Editor’s Note: This feature separates Ukraine’s friends from its enemies. The Order of Yaroslav the Wise has been given since 1995 for distinguished service to the nation. It is named after the Kyivan Rus leader from 1019-1054, when the medieval empire reached its zenith. The Order of Lenin was the highest decoration bestowed by the Soviet Union, whose demise Russian President Vladimir Putin mourns. It is named after Vladimir Lenin, whose corpse still rots on the Kremlin’s Red Square, more than 100 years after the October Revolution he led.
Ukraine’s Friend on the Week: Franziska Brantner, Germany’s Green Party member
As the latest events show, the German idea to invite President Vladimir V. Putin of Russia to the upcoming European Union summit has failed.
In many ways, this happened thanks to the strong opposition from the bloc’s members like The Netherlands or the Baltic countries.
Once again, history’s most successful union of democracies has gone deeply split — and again, because of Russia and its money.
The Russian-German gas pipeline project Nord Stream 2 is very close to being completed. And despite all the fears and warnings voiced for years over this deal with the devil, the outgoing Chancellor Angela Merkel does her best trying to reinstate the Kremlin as a credible partner with no bloodstains on its suit sleeves.
But in reality, this drive towards “business as usual” turns against Berlin itself — and politicians in Germany do understand this.
“The problem is that thanks to Nord Stream 2, Germany has lost all credibility as a representative of European interests,” as Franziska Brantner, a Green Party representative of Green told the Financial Times.
“Some EU member states really wonder whether the German government is acting in the interests of Europe or just those of German business.”
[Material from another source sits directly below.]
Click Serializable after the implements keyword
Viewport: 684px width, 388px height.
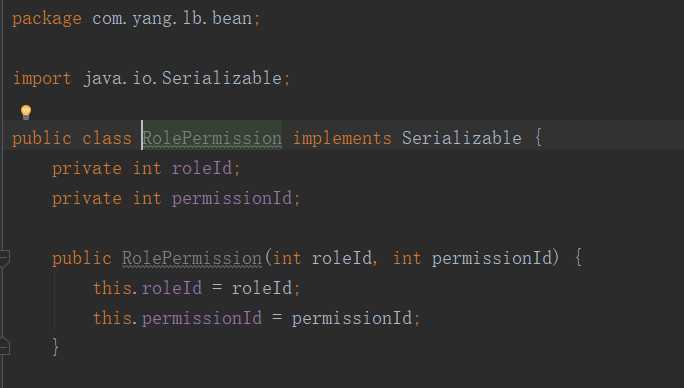pos(462,138)
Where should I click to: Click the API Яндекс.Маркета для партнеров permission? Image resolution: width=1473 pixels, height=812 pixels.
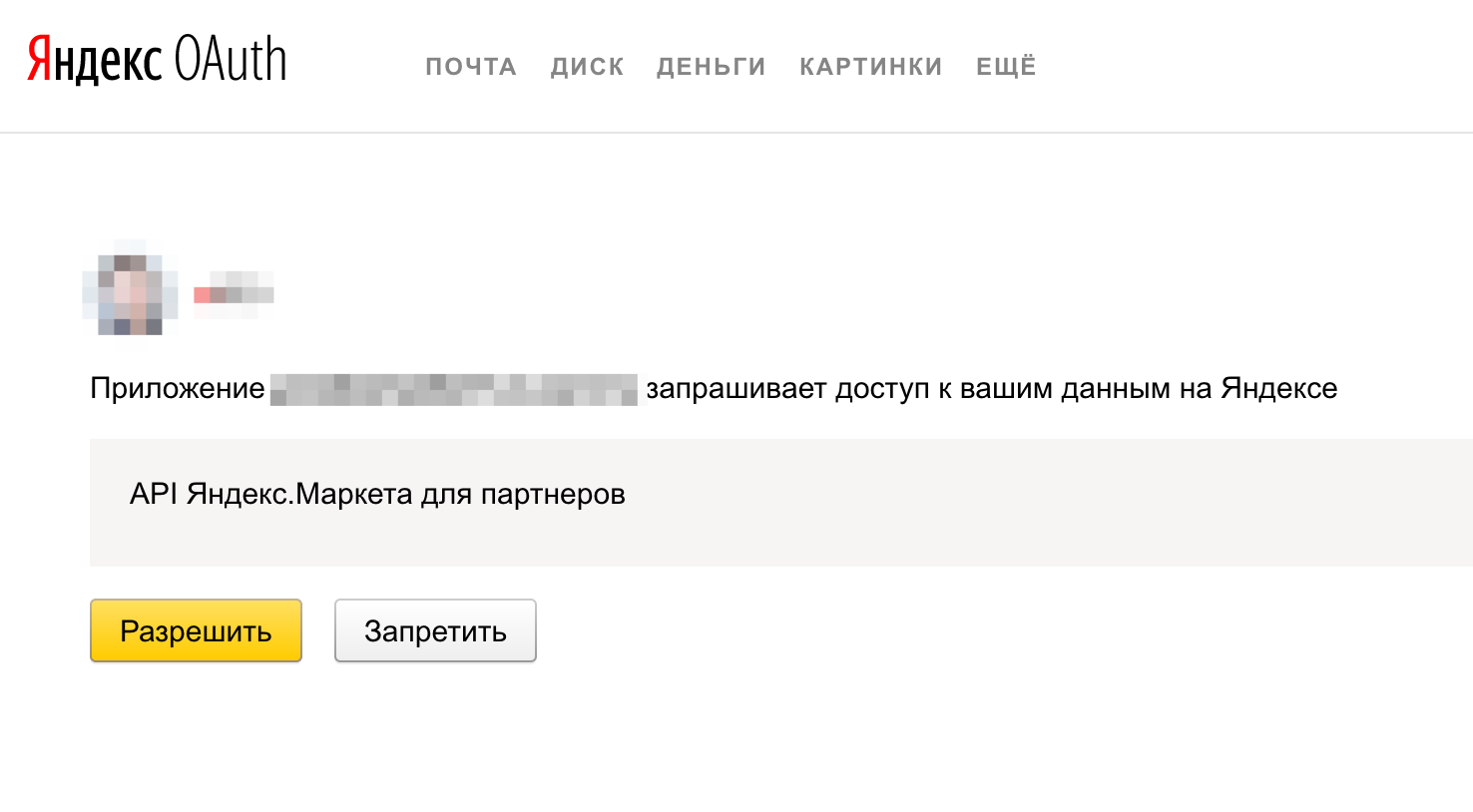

That is a fair point, but unfortunately, such a sentiment is not embracing the high corners of Berlin. As a result, Europe is now standing a step away from an unprecedented rise of its political and economic dependence on the Kremlin and Russian natural gas it loves using as a weapon.
Brantner’s voice of reason in this mayhem, however, totally deserves credit as our country’s friend.
Ukraine’s Foe on the Week: Ted Galen Carpenter, a National Interest magazine author
It is secret to no one that National Interest, the U.S.-based magazine, has been hand and glove with the Kremlin for years, and that it is frequently used as a Russian propaganda mouthpiece.
However, sometimes, this publication can surprise even its most informed opponents.
In a June 28 piece, author Ted Galen Carpenter has come as far as to trying to persuade his readers that “Ukraine is is a dangerous and unworthy ally” to the U.S.
He continued attacking Doug Klain and Anders Umland, the opinion leaders advocating international assistance to Ukraine amid Russia’s ongoing war against it.
“Despite the growth of pro-Ukraine propaganda, the country fails to warrant inclusion as an important U.S. ally, either on the basis of strategic benefit or moral credentials,” the author says.
He again accuses Ukraine of corruption and the “rise of authoritarianism,” under which he means sanctions and criminal investigations against pro-Kremlin powerbrokers like Viktor Medvedchuk.
Therefore, according to Carpenter, the U.S. should not help a peaceful nation attacked by the world’s second-biggest military power that occupies 7% of its territory.
For this outstanding specimen of shameless selling black for white, Carpenter deserves the symbolic Order of Lenin.
Yes, Ukraine is still not ideal in its pro-Western reforms and combating corruption.
But, compared to Russia and Belarus so greatly beloved by Carpenter, it is an island of freedom, the good hope of the future of which is worth all efforts of this world.